In the context of the ClieNFarms project, climate neutral or net-zero farming involves calculating the emissions from farming and offsetting this against carbon sequestered in the soil to arrive at the net carbon emissions of the farm. The only way to reliably measure soil organic carbon is through soil sampling, which involves drilling holes into the soil at 30cm depth and analysing the collected soil in a laboratory to get soil carbon measures.

Measuring and modelling soil carbon stocks and stock changes in agricultural systems is a challenge as soil properties, particularly soil organic carbon (SOC) content, is directly affected by land use (e.g. cropland, grassland, rangeland, or a mixture of all of these) and land management (crop rotation, tillage fertilisation, grazing, mowing …). Likewise, SOC stock can have considerable spatial variation depending on agricultural practices and local pedoclimatic conditions.

Sampling at farm level is an ambitious task as the farm encompasses multiple fields and field managements of heterogeneous nature in terms of the soil environment in space and time. When estimating SOC stock changes it is important to consider the likely variability in space and depth to determine the best sampling design and to achieve detectable difference in soil carbon stocks between two sampling dates.

A sound sampling design stratifies or divides the land into strata where the soil can be assumed to be more or less homogeneous. Soil samples are then collected at multiple points to arrive at a total SOC stock for the field. After a pre-defined interval of a number of years, re-sampling is carried out at the same points to determine change in soil carbon.

New technologies such as satellite-based stratification, AI or machine learning models and modern sampling equipment can ensure higher accuracy of soil carbon and detect smaller changes in the SOC stock.

In the ClieNFarms project, consortium partner Agricircle has defined a soil sampling methodology comprising high resolution soil stratification that combines satellite data and machine learning which is used to identify the most representative sampling points based on soil properties. This method is based on the following steps:

  • pre-selection of fields that represent one crop and management area by I3S managers; 
  • preparation of field boundaries in .shp or .kml formats for selected fields,
  • calculation of the sampling strata using the Agricircle portal.
  • identification of Precision Sampling Locations which are 10x10m grids where samples are collected.
  • Soil sampling campaign with sampling of 20 sub-samples at each precision sampling location. Sub samples are pooled per location.
  • Sample processing and SOC analyses in a certified laboratory
  • Once the results of soil analyses are uploaded back to the AgriCircle portal, the SOC stock for the field are calculated, along with 10x10m soil maps for various soil parameters .
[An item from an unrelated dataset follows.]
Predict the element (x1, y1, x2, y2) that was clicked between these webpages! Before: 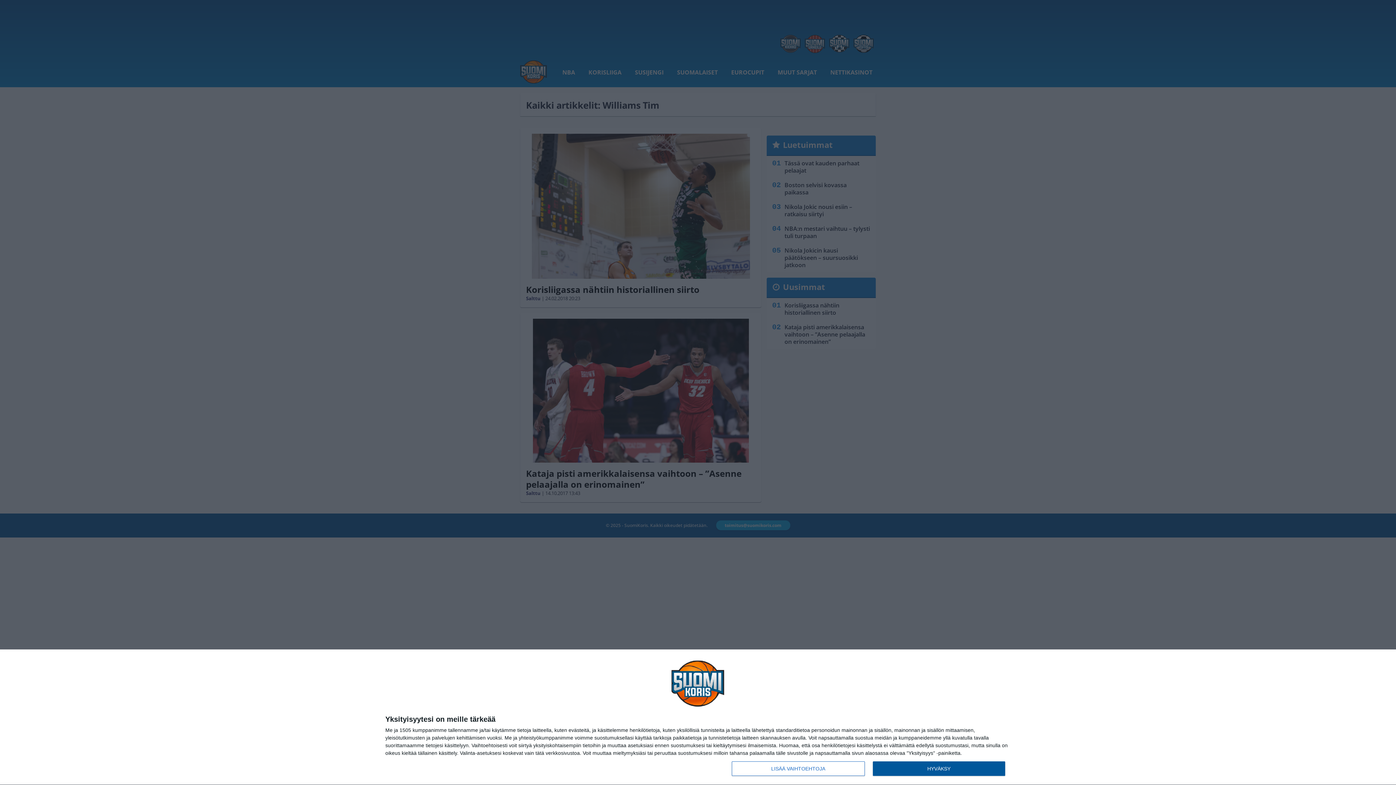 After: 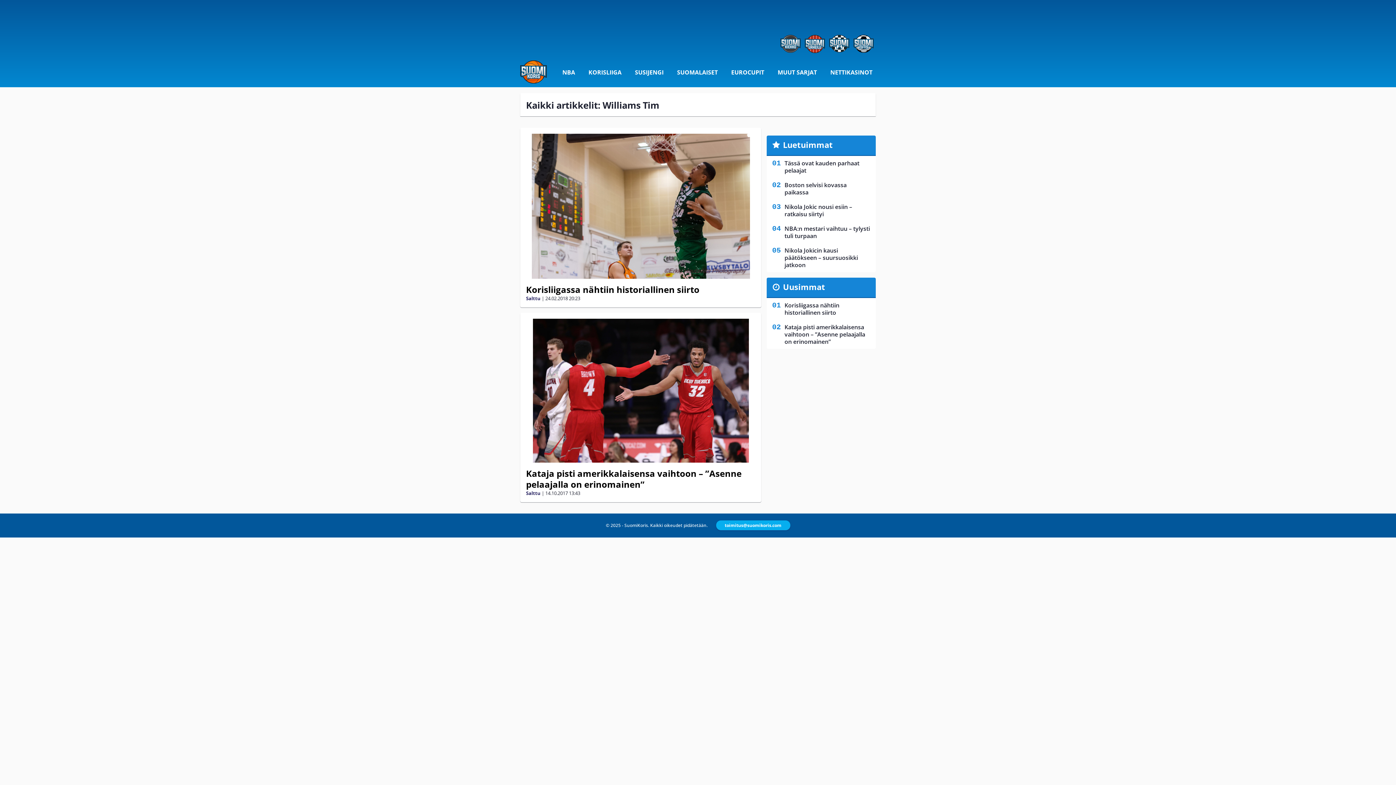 Action: bbox: (872, 761, 1005, 776) label: HYVÄKSYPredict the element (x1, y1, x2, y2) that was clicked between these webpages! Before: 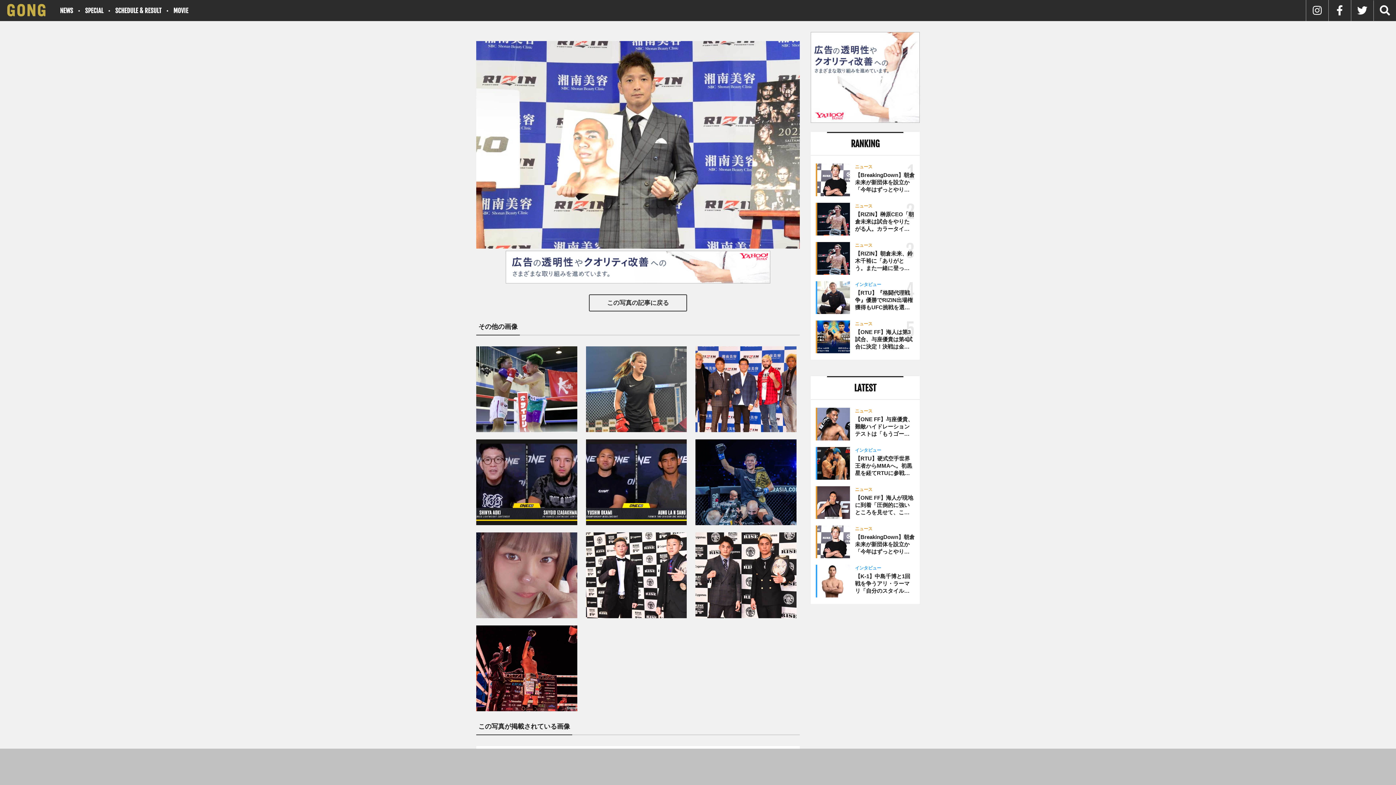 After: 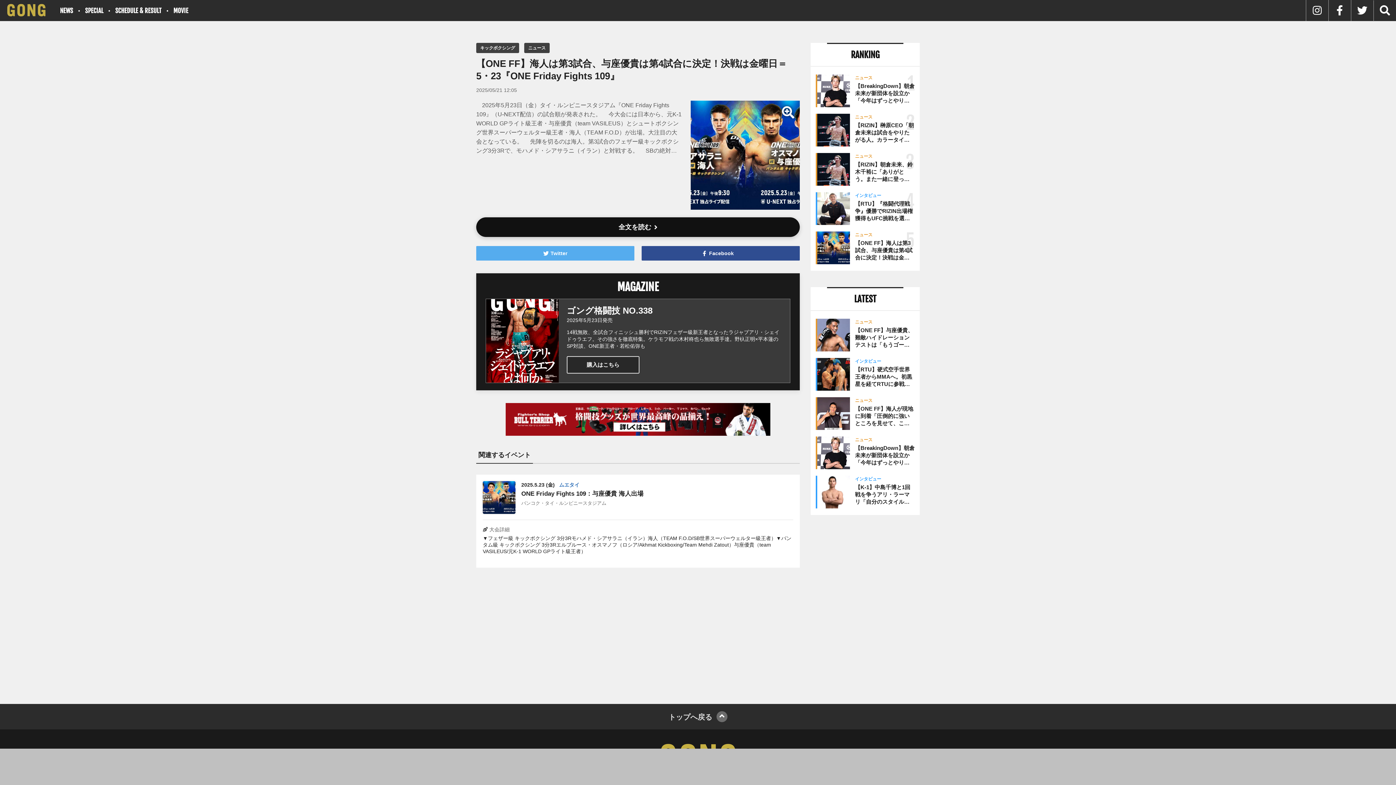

Accurate soil sampling at a granular scale and the ability to detect smaller changes in SOC stocks allow farmers to gain a much deeper understanding of their soils and react quickly to the impact of their practices on the land. Farmers participating in carbon farming schemes are able to demonstrate smaller and more frequent changes to SOC stock, leading to them being compensated fairly and more often for SOC sequestration.